Naturally, scientists began to wonder after penetrating so deeply beneath the surface, what could be bringing them to such a sudden halt? One possible explanation had to do with the pressure, which is much greater at those depths than it is on the surface, in much the same way the pressure builds the deeper you dive into the ocean here on Earth.

At 3,000 km, this pressure is thought to be so high that it knocks the electrons off molecules of hydrogen and helium, leaving them to float freely and create electric and magnetic fields. Scientist theorized that this magnetic field was responsible for terminating the jet streams, but with no evidence this was mere speculation.

Constantinou, who researches climate and fluid physics, together with Jeffrey Parker from Lawrence Livermore National Laboratory in the United States, have set out to join the dots. They've developed a mathematical model that predicts where these magnetic fields might be strong enough to shut the jets down, and found that things lined up very nicely.

"So, we used principles from statistical physics and turbulence theory to derive a theoretical model for the interaction of magnetic fields and jets," explains Constantinou. "Then we used our theoretical model to predict what would be the tendency for the formation of jets with and without magnetic fields. Last, we compared our predictions with results from computer simulations, done by other authors, and found very good agreement. This gave credibility to our theoretical model and to the conclusions deriving from it."
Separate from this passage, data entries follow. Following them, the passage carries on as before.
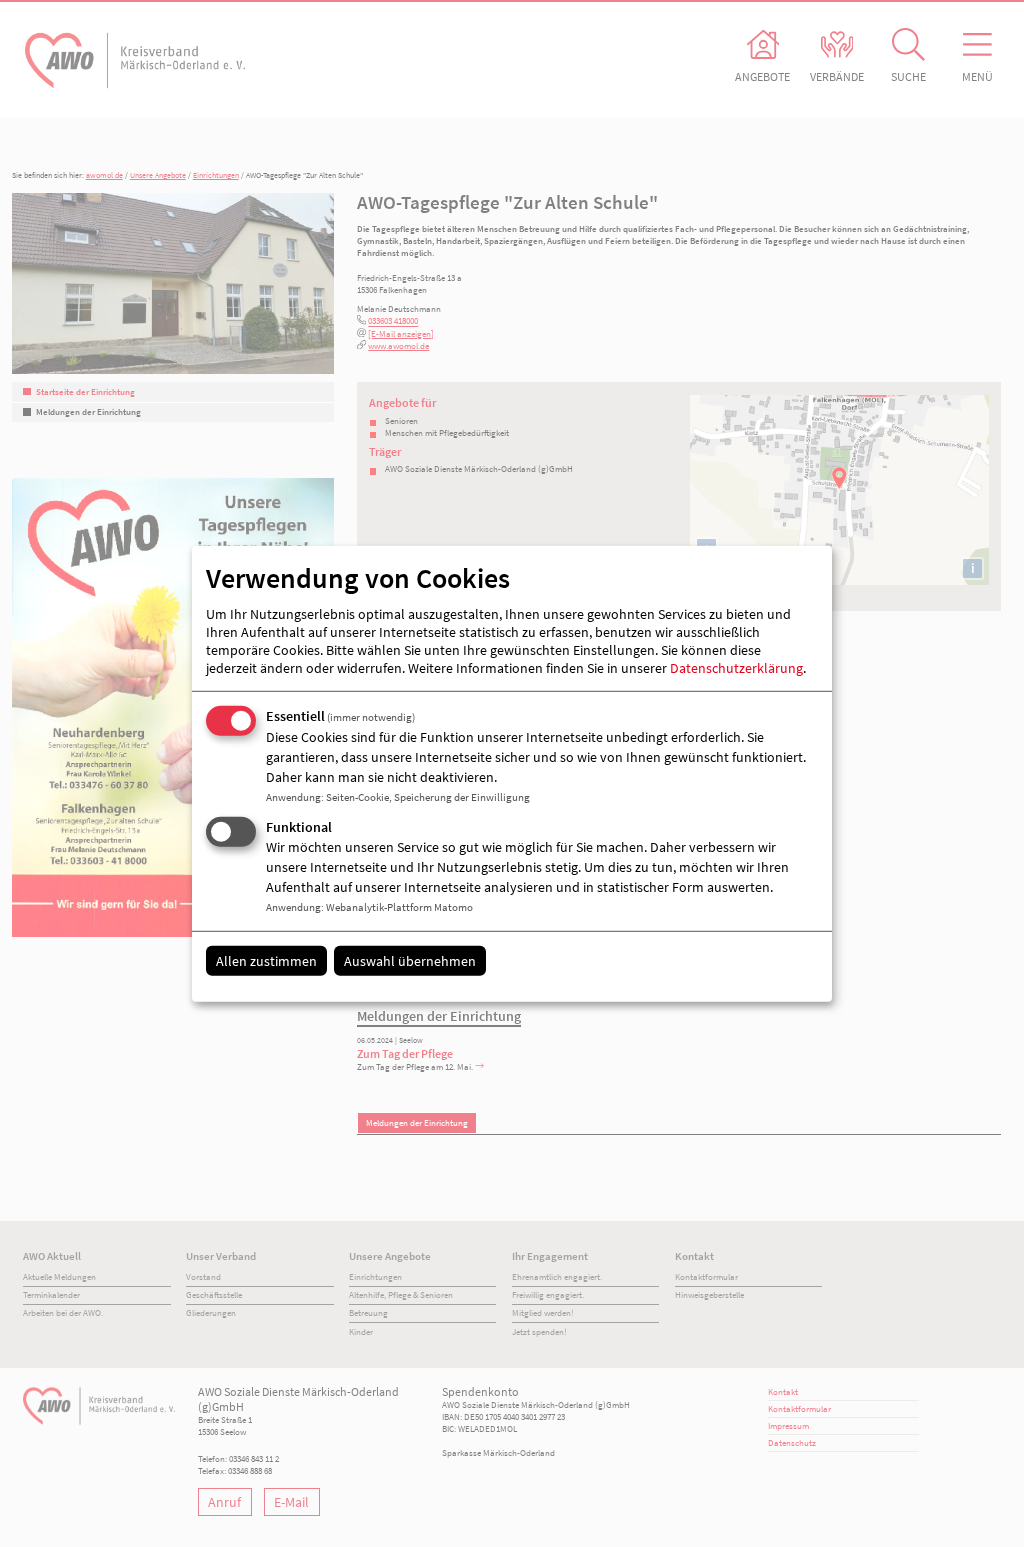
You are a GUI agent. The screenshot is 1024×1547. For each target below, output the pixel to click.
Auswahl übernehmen (410, 961)
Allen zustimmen (266, 961)
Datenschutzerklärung (736, 668)
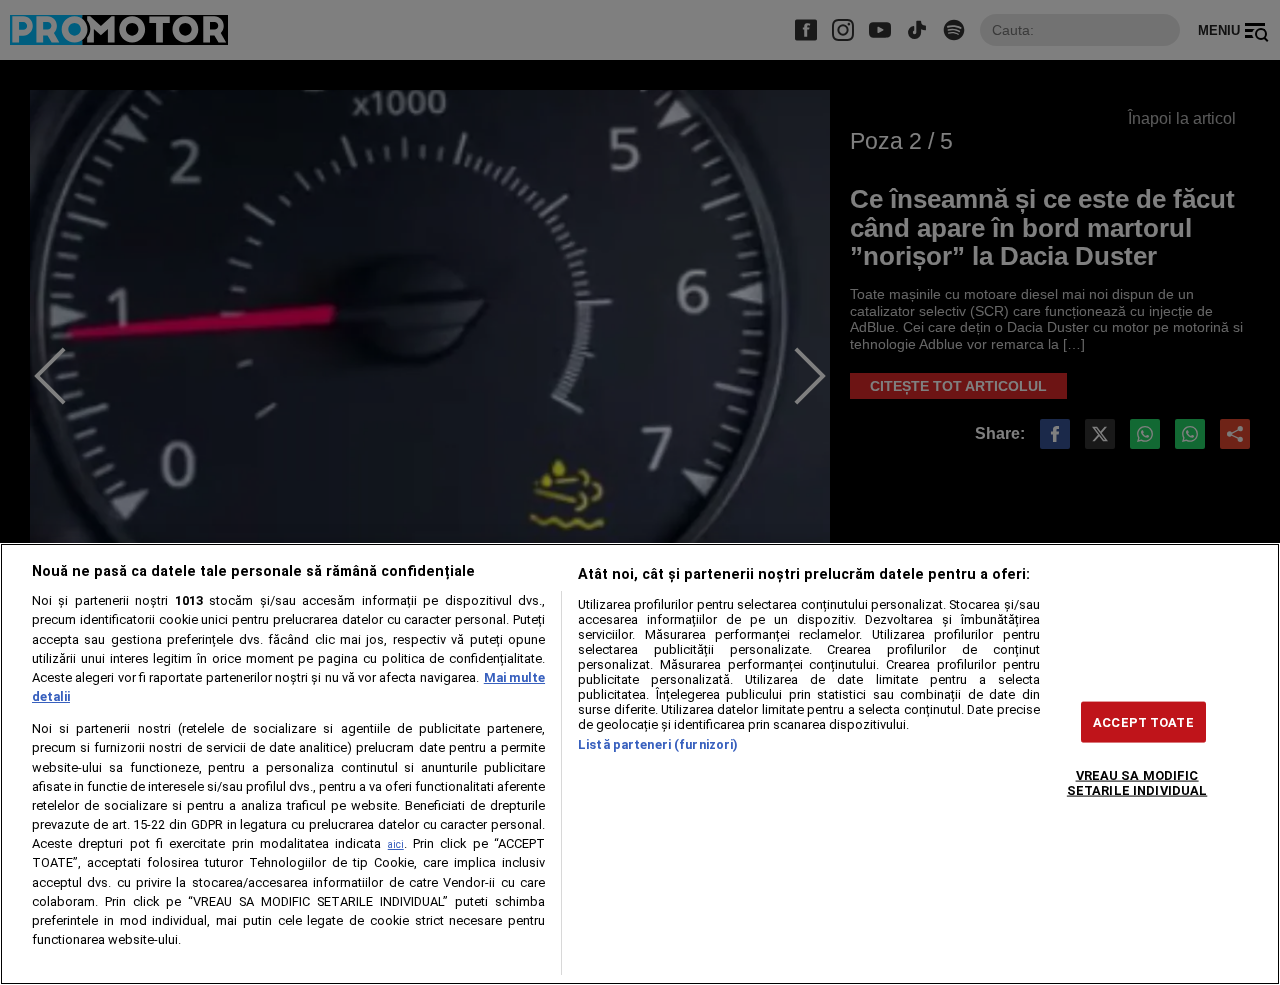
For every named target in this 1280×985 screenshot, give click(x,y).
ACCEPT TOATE (1143, 721)
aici (396, 844)
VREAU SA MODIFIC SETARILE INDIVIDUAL (1137, 782)
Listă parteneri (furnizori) (658, 744)
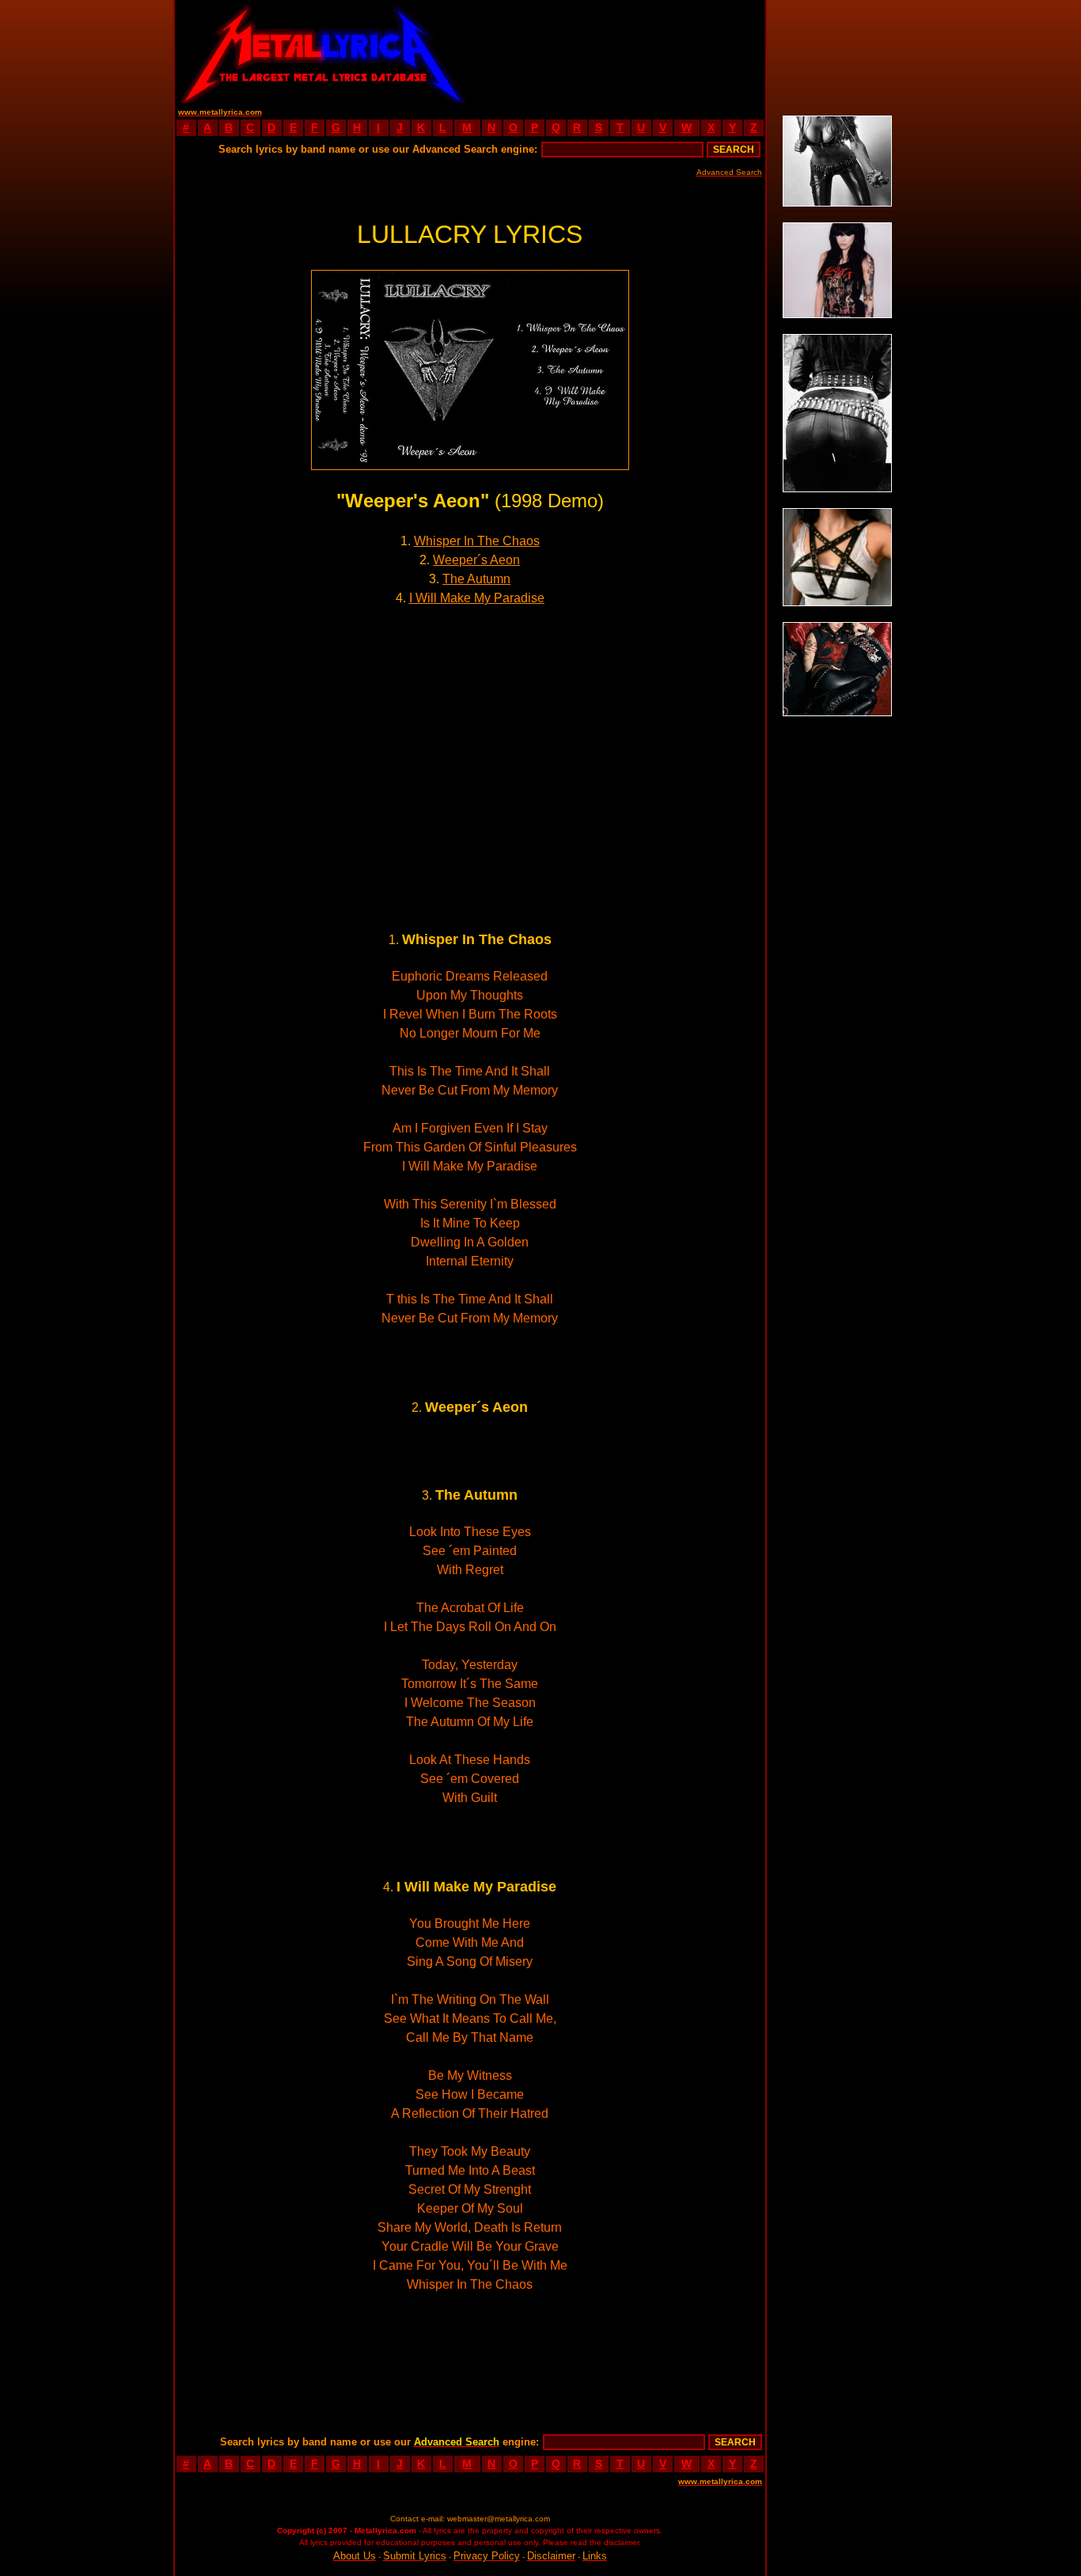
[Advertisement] (617, 51)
Further to better understanding Jupiter's atmosphere, the team's theory on how the strong magnetic field suppresses the jet streams could help explain some of the other mysteries of the universe.

"Both jets and magnetic fields are prevailing in rotating bodies around the universe," Constantinou says. "Therefore, this theory could also be important for understanding dynamics in other stellar bodies or gaseous planets. For example, a place where this can be applicable is the Sun's interior, and specifically a region called the 'Solar Tachocline,' where magnetic fields are strong."

The research was published in The Astrophysical Journal.